=== What is needed ===
Please output the lines exactly as they appear, starting with the line that contains "Task: Switch to the TEXTURE tab" and continuing through the line that contains "Action: click(1092, 92)".

** Start of Information supplied **

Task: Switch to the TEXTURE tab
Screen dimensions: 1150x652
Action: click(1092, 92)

** End of Information supplied **
** Start of Information supplied **

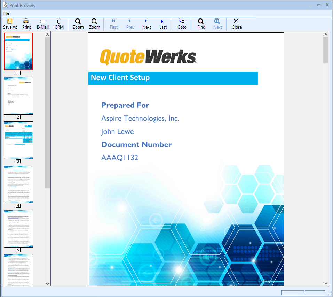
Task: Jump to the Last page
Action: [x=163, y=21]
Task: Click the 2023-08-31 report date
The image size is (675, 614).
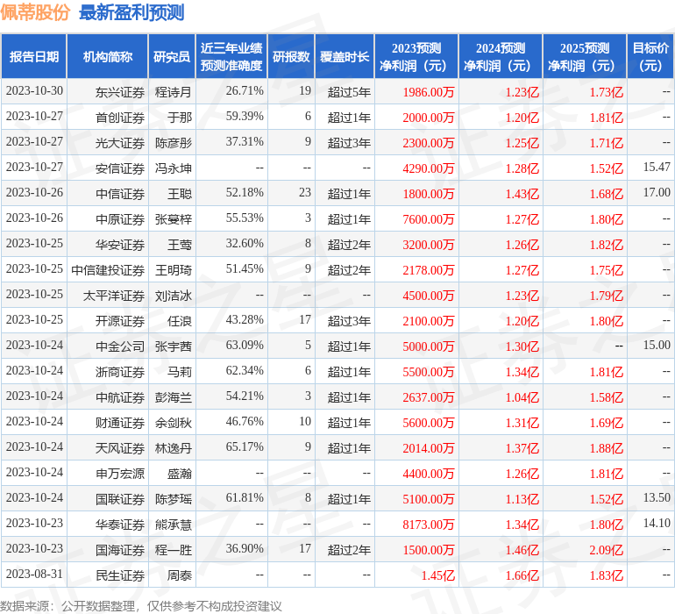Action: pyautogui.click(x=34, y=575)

** End of Information supplied **

=== Complete response ===
Task: Switch to the TEXTURE tab
Screen dimensions: 1150x652
Action: click(1092, 92)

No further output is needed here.